BRAISED STEAK AND ONIONS IN SLOW COOKER
This easy recipe shows you how to cook different cuts of braised steak using different methods. The results are succulent pieces of tender, pulled beef meat that melts in your mouth and is full of flavour.
Provided by Gav
Categories Meals
Time 3h25m
Number Of Ingredients 13
Steps:
- This recipe covers cooking in the Dutch oven or in a slow cooker or the hob if you prefer. On the hob, then liquid should be kept at a low simmer. Under this is a recipe for the Instant Pot.
- Pre-heat your oven to 170C.
- Season the steak on both sides with salt and pepper. Melt the butter in the pan and seal the steak on both sides. In the meantime peel and chop the onions into quarters and peel and half the garlic cloves.
- Then add the onions, garlic, thyme, bay leaves and bouquet garni to the pot and add the red wine and stock to the pot.
- Put the lid on the pot and place the pot in the middle of the oven (or on the hob). Cook for a total of about 3 hrs 15 minutes.

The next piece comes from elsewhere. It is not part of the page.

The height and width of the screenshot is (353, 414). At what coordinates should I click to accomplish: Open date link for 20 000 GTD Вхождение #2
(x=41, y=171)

- After 2 hours, check the level of liquid is sufficient and add more water if necessary. Turn the steak over, replace the lid and place back in the oven.
- When the cooking time is over, remove the pot from the oven.
- Take the meat from the pot and keep it warm in the oven.
- Season the steak on both sides with salt and pepper. Heat the Instant Pot with the sauté setting and melt the butter in the pot. Then seal the steak on both sides.
- In the meantime peel and chop the onions into quarters and peel and half the garlic cloves.
- Then add the onions, garlic, thyme, bay leaves and bouquet garni to the pot and add the red wine and stock to the pot.
- Put the lid on the pot set, put the release valve to seal set to cook at high pressure for 90 minutes.
- When the 90 minutes is finished, release the pressure with the manual release valve, being careful not to burn yourself.
- Remove the steak from the pot and keep warm.
- You can use the braising liquid in the pot to make a tasty gravy.
- Strain the liquid through a sieve into a jug, and remove the beef fat that is in there with a ladle.
- Then pour the liquid back into the Dutch oven or a pan on medium heat, add some water if needed and the onions from the sieve, removing the thyme stalks, bouquet garni and bay leaves. I use the water from the potatoes I was boiling for the mash.
- Add the Oxo stock cube and gravy granules and let the gravy reduce on a simmer until it has the required thickness. In the Instant Pot you can do this on the sauté setting again.
- Pour into a gravy boat to serve up.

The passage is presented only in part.